The FLSA rules strictly limit the types of payments that may be used as a credit to offset overtime liability. On the other hand, nothing prohibits an employer from paying a higher amount for an overtime hour that the law requires (the FLSA states that each overtime hour must be paid at “a rate not less than one and one-half times the regular rate”). So instead of just paying a “bonus” or other one-time payment to mitigate risk, the more strategic approach is to pay the amount specifically designated as “overtime pay.” In a worst case scenario (assuming its estimates of hours worked are somewhat accurate), the employer will have simply paid more for each overtime hour—as opposed to the “double trouble” approach of both underpaying overtime and increasing the regular rate of pay and therefore the value of each overtime hour.
Do Our Contracts With Vendors Protect Us?

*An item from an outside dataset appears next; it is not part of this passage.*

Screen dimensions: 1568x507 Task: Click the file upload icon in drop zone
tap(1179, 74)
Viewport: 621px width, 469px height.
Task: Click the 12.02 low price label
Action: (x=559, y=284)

Unfortunately, reliance on third-party time-and-attendance software or payroll administration won’t protect you from employee lawsuits for the late payment or underpayment of wages. As a general matter, the employer is the entity with responsibility for compliance with wage and hour laws. In addition, most third-party vendors of workforce solutions specifically disclaim a joint employment or co-employment relationship with their client’s employees. Even if the vendor was deemed to be a joint or co-employer of the impacted workers, both you and your vendor would likely be deemed jointly and severally liable under the wage and hour laws—which essentially means either company could be sued and found liable for the full amount of damages. (While the U.S. Department of Labor withdrew its joint employer rule in its entirety last year, any new rule is likely to include the principle in former 29 C.F.R. § 791.2(e)(1) that “[f]or each workweek that a person is a joint employer of an employee, that joint employer is jointly and severally liable with the employer and any other joint employers for compliance with all of the applicable provisions of the [FLSA], including the overtime provisions, for all of the hours worked by the employee in that workweek.”)
Communication is Key
As with so many other workplace issues, early and open communication with impacted employees—combined with regular updates as to the status of remediation efforts—can go a long way in creating and maintaining trust and avoiding legal claims and third-party attention. Employers should designate a contact person or team to field questions from employees and to respond in real time. Assuring employees that they will be paid on schedule notwithstanding the system compromise—regardless of how the employer goes about recreating hours worked—should help alleviate what is likely the primary concern in most workers’ minds, particularly for those who rely on a predictable payroll to meet their financial obligations.